• Requirement
Could you transcribe exactly the lines from the one containing "Task: Click the Start experiment button" through the end of the listing below, both included, but none of the pictures?

• Available data
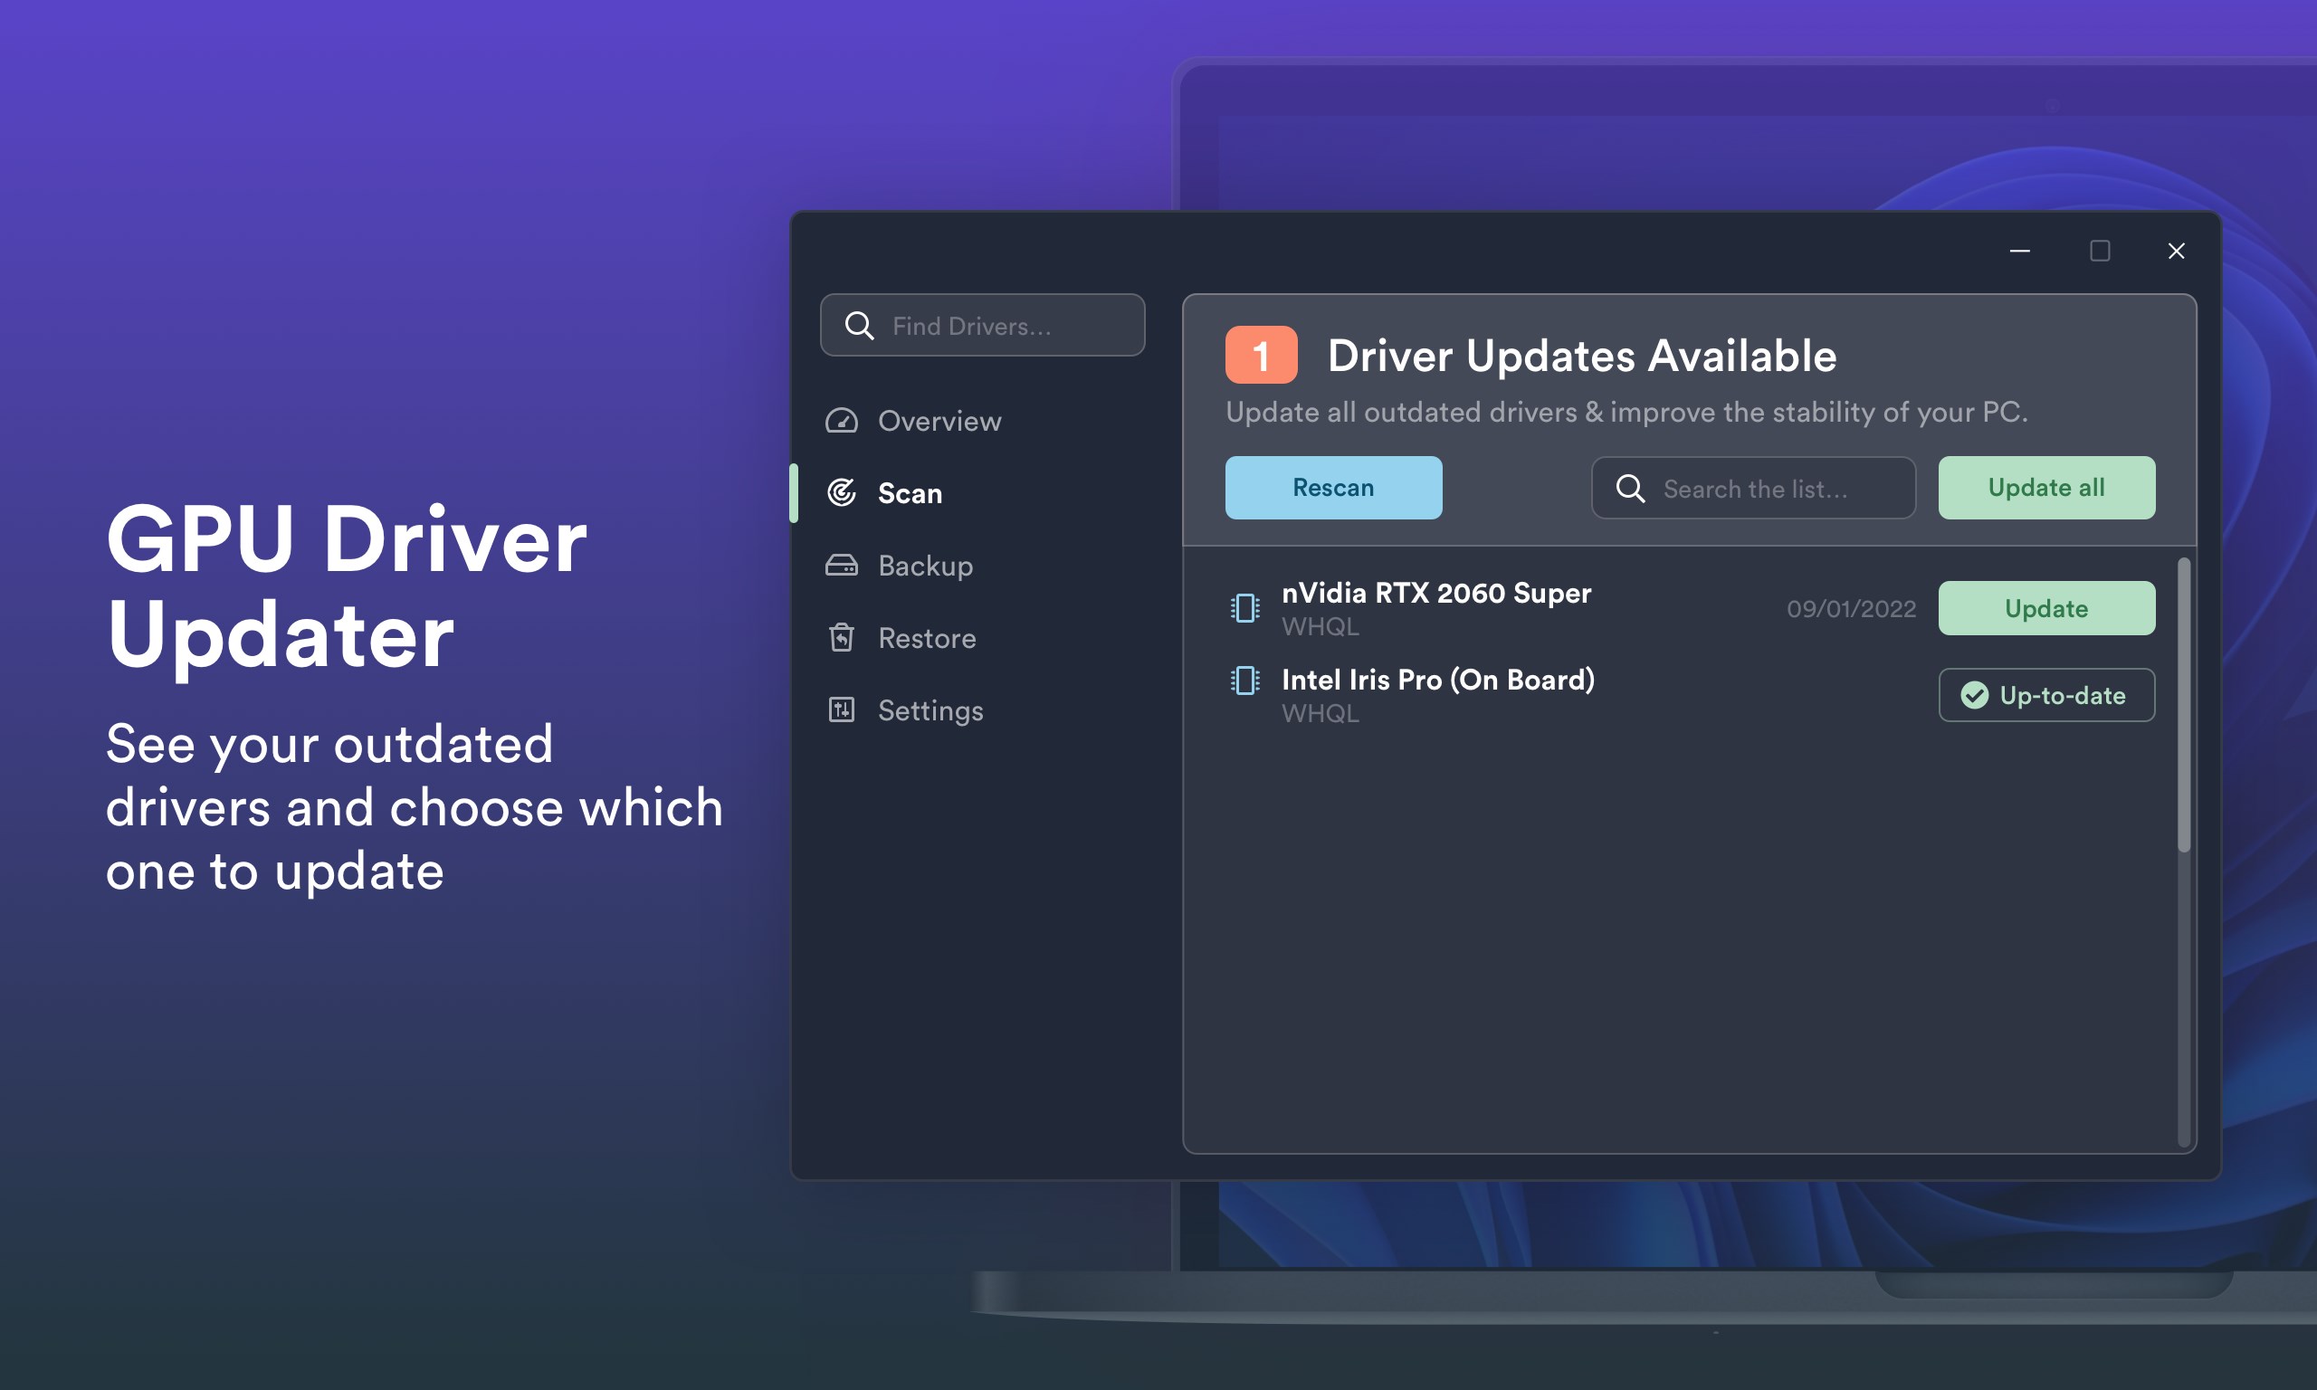
Task: Open the Overview menu item
Action: [939, 421]
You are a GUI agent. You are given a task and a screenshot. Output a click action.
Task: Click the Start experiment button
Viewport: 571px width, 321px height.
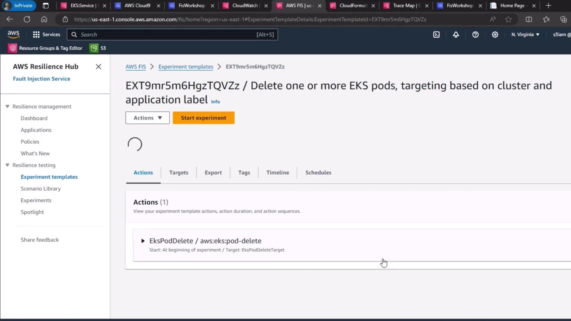pyautogui.click(x=203, y=118)
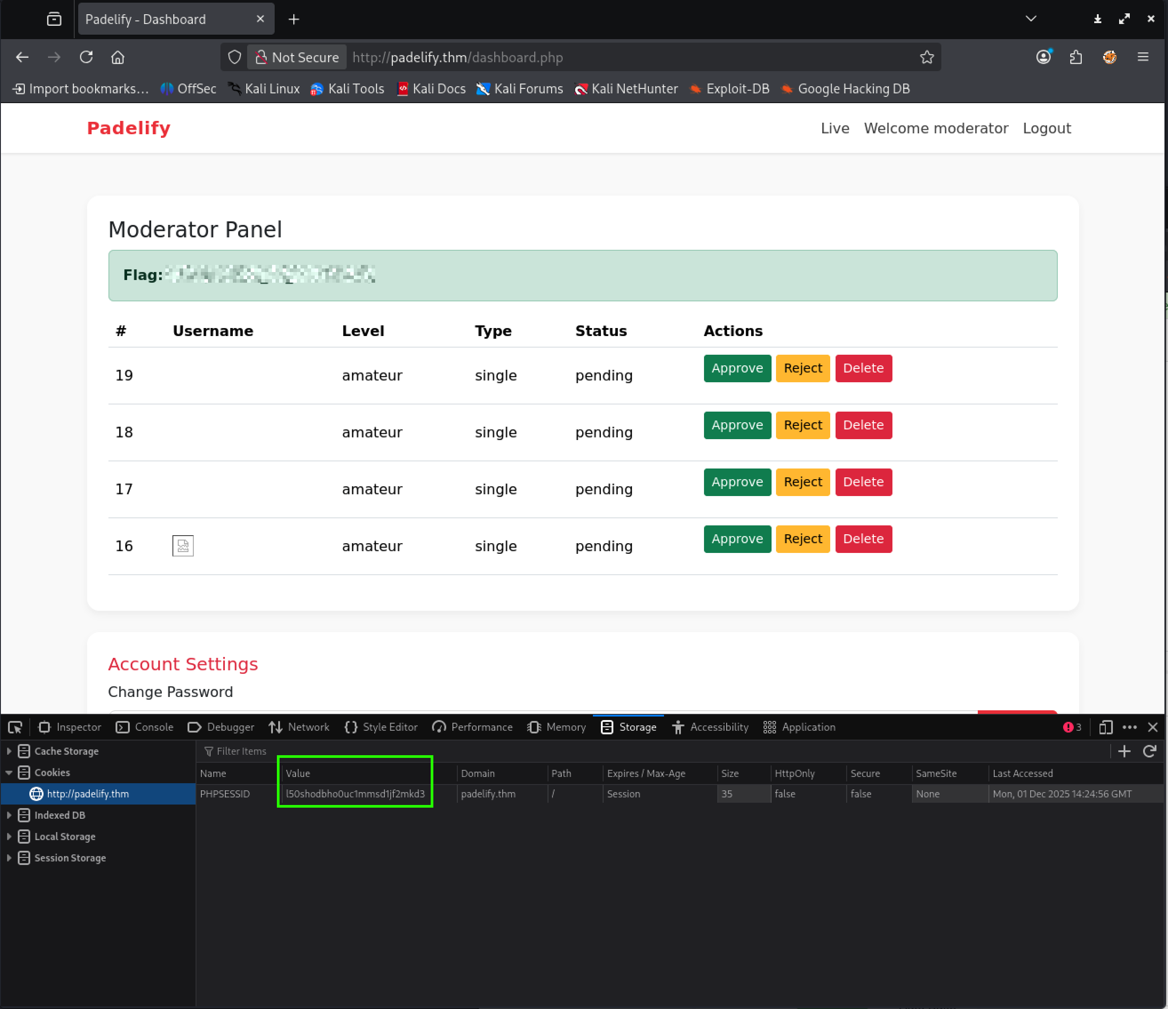Click the element picker icon in DevTools
Image resolution: width=1168 pixels, height=1009 pixels.
click(x=15, y=727)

• Completed task
Task: Click the Start experiment button
Viewport: 571px width, 321px height.
pyautogui.click(x=203, y=118)
Click the element picker icon in DevTools
Image resolution: width=1168 pixels, height=1009 pixels.
click(x=15, y=727)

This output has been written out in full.